Records for element lookup
════════════════
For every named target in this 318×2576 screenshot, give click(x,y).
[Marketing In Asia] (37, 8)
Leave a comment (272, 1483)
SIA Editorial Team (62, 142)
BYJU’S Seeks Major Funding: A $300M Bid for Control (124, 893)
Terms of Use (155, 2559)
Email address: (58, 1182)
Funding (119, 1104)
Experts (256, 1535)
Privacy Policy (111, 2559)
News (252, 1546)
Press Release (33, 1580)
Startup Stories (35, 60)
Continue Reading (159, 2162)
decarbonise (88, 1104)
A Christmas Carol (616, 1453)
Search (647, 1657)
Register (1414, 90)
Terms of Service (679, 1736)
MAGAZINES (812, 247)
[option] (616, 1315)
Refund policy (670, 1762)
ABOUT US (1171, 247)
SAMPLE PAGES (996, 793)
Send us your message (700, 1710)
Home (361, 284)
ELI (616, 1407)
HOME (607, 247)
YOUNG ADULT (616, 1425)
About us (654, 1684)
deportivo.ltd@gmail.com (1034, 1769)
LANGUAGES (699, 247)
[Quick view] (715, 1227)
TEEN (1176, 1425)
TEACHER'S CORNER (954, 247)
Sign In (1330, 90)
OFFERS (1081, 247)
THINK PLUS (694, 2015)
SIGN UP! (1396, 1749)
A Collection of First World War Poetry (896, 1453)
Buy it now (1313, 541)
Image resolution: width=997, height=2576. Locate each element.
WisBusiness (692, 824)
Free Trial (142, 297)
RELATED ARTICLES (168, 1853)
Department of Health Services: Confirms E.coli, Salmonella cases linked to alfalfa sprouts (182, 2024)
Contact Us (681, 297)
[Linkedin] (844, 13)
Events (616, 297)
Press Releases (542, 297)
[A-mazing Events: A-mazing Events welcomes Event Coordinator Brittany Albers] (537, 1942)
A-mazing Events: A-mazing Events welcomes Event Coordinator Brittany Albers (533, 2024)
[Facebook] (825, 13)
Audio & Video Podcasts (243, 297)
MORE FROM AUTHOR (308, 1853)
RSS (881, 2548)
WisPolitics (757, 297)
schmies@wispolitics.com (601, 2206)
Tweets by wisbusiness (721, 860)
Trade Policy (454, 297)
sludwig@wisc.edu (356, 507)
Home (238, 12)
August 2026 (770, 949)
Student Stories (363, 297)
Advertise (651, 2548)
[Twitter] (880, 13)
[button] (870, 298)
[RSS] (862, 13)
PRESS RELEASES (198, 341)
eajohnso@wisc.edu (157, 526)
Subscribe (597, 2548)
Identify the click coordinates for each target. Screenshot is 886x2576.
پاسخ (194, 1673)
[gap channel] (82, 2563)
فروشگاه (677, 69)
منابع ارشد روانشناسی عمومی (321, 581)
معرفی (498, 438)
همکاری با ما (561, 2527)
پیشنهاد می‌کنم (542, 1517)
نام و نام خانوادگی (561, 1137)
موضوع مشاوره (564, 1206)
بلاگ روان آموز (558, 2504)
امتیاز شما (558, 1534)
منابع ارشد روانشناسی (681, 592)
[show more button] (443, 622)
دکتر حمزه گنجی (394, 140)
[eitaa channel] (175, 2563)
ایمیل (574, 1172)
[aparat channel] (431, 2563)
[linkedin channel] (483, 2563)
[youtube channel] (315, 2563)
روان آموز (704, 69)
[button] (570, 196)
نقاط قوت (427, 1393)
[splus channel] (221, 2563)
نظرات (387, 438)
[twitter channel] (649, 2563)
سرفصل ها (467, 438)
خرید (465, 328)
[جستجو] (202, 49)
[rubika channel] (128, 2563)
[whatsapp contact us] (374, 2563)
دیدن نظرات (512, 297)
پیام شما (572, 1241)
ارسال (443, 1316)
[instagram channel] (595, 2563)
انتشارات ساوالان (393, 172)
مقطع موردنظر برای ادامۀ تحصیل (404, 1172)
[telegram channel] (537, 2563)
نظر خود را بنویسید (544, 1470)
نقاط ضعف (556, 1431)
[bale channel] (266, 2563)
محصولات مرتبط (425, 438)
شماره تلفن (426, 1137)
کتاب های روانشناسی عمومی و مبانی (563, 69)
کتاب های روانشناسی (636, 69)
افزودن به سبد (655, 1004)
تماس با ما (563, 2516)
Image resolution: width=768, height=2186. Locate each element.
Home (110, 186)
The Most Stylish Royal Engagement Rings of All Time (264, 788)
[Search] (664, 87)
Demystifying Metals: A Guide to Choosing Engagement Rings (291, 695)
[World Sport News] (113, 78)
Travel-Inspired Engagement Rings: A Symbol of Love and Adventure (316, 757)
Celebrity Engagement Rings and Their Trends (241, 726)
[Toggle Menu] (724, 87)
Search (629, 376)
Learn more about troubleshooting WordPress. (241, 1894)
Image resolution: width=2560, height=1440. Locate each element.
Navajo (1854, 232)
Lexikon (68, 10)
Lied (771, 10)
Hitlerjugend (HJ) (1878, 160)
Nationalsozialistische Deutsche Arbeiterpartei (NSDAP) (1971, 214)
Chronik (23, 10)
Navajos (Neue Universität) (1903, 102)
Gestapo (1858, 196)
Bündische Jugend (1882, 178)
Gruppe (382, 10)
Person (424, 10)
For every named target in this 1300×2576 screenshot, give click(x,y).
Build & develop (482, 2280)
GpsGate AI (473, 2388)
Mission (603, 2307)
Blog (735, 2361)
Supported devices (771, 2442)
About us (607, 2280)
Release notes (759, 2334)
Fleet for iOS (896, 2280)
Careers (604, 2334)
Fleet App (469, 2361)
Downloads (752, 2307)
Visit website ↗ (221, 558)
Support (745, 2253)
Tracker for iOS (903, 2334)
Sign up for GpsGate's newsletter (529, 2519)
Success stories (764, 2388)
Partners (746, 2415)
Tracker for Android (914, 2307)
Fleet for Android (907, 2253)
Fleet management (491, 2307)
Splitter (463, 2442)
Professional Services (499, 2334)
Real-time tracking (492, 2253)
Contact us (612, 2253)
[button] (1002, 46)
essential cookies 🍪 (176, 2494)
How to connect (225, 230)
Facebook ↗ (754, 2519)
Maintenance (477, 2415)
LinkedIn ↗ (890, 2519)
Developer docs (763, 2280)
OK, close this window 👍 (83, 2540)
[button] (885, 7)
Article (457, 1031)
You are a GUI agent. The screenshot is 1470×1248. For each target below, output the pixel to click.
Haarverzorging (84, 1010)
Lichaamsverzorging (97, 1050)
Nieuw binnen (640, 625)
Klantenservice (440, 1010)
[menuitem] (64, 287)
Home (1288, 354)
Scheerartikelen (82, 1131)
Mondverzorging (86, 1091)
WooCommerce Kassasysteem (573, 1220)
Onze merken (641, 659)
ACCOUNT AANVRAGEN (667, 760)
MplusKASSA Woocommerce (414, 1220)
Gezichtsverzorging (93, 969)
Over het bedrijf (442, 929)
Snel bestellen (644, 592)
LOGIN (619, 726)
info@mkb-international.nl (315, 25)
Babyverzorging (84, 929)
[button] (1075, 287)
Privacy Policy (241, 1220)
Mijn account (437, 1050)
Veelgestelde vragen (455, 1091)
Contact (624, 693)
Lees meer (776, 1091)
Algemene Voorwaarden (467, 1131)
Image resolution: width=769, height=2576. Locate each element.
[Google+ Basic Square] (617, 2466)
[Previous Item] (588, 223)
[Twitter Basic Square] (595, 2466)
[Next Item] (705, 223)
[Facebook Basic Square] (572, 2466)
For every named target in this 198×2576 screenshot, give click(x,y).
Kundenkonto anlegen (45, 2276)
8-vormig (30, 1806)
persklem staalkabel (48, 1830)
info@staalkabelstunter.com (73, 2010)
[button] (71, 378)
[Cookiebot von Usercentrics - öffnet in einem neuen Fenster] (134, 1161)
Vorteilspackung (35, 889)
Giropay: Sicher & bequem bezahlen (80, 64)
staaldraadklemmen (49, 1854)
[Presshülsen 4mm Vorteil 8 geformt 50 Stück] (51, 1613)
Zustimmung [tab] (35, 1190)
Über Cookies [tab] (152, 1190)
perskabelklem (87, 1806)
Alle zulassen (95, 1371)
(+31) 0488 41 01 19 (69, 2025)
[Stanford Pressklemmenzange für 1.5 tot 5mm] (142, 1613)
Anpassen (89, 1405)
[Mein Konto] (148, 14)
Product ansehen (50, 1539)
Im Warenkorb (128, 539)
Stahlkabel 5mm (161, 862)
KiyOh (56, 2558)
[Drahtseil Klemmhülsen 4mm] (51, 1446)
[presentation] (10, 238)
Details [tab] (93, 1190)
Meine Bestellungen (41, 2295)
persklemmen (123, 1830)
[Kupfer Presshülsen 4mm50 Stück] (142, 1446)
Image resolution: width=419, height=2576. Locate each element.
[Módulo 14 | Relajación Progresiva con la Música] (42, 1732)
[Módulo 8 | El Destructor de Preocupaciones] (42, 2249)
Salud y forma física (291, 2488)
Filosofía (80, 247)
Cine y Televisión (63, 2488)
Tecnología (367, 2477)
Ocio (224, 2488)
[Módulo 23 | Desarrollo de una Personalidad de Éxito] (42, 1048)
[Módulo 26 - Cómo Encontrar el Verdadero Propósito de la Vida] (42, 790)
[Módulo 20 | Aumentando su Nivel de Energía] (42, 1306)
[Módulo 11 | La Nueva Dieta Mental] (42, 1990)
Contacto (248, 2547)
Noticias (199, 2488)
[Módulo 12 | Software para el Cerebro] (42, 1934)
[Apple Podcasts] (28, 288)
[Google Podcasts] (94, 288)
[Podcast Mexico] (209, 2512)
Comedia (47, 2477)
════════════════
» GOAL: Give the lines of the items above, from the line with "Article (457, 1031)" to the line with "persklemmen (123, 1830)", as a JSON list of strings, one string per line and no blank lines.

» OUTPUT FOR THIS TASK:
[
  "Article (457, 1031)",
  "You are a GUI agent. The screenshot is 1470×1248. For each target below, output the pixel to click.",
  "Haarverzorging (84, 1010)",
  "Lichaamsverzorging (97, 1050)",
  "Nieuw binnen (640, 625)",
  "Klantenservice (440, 1010)",
  "[menuitem] (64, 287)",
  "Home (1288, 354)",
  "Scheerartikelen (82, 1131)",
  "Mondverzorging (86, 1091)",
  "WooCommerce Kassasysteem (573, 1220)",
  "Onze merken (641, 659)",
  "ACCOUNT AANVRAGEN (667, 760)",
  "MplusKASSA Woocommerce (414, 1220)",
  "Gezichtsverzorging (93, 969)",
  "Over het bedrijf (442, 929)",
  "Snel bestellen (644, 592)",
  "LOGIN (619, 726)",
  "info@mkb-international.nl (315, 25)",
  "Babyverzorging (84, 929)",
  "[button] (1075, 287)",
  "Privacy Policy (241, 1220)",
  "Mijn account (437, 1050)",
  "Veelgestelde vragen (455, 1091)",
  "Contact (624, 693)",
  "Lees meer (776, 1091)",
  "Algemene Voorwaarden (467, 1131)",
  "Image resolution: width=769, height=2576. Locate each element.",
  "[Google+ Basic Square] (617, 2466)",
  "[Previous Item] (588, 223)",
  "[Twitter Basic Square] (595, 2466)",
  "[Next Item] (705, 223)",
  "[Facebook Basic Square] (572, 2466)",
  "For every named target in this 198×2576 screenshot, give click(x,y).",
  "Kundenkonto anlegen (45, 2276)",
  "8-vormig (30, 1806)",
  "persklem staalkabel (48, 1830)",
  "info@staalkabelstunter.com (73, 2010)",
  "[button] (71, 378)",
  "[Cookiebot von Usercentrics - öffnet in einem neuen Fenster] (134, 1161)",
  "Vorteilspackung (35, 889)",
  "Giropay: Sicher & bequem bezahlen (80, 64)",
  "staaldraadklemmen (49, 1854)",
  "[Presshülsen 4mm Vorteil 8 geformt 50 Stück] (51, 1613)",
  "Zustimmung [tab] (35, 1190)",
  "Über Cookies [tab] (152, 1190)",
  "perskabelklem (87, 1806)",
  "Alle zulassen (95, 1371)",
  "(+31) 0488 41 01 19 (69, 2025)",
  "[Stanford Pressklemmenzange für 1.5 tot 5mm] (142, 1613)",
  "Anpassen (89, 1405)",
  "[Mein Konto] (148, 14)",
  "Product ansehen (50, 1539)",
  "Im Warenkorb (128, 539)",
  "Stahlkabel 5mm (161, 862)",
  "KiyOh (56, 2558)",
  "[Drahtseil Klemmhülsen 4mm] (51, 1446)",
  "[presentation] (10, 238)",
  "Details [tab] (93, 1190)",
  "Meine Bestellungen (41, 2295)",
  "persklemmen (123, 1830)"
]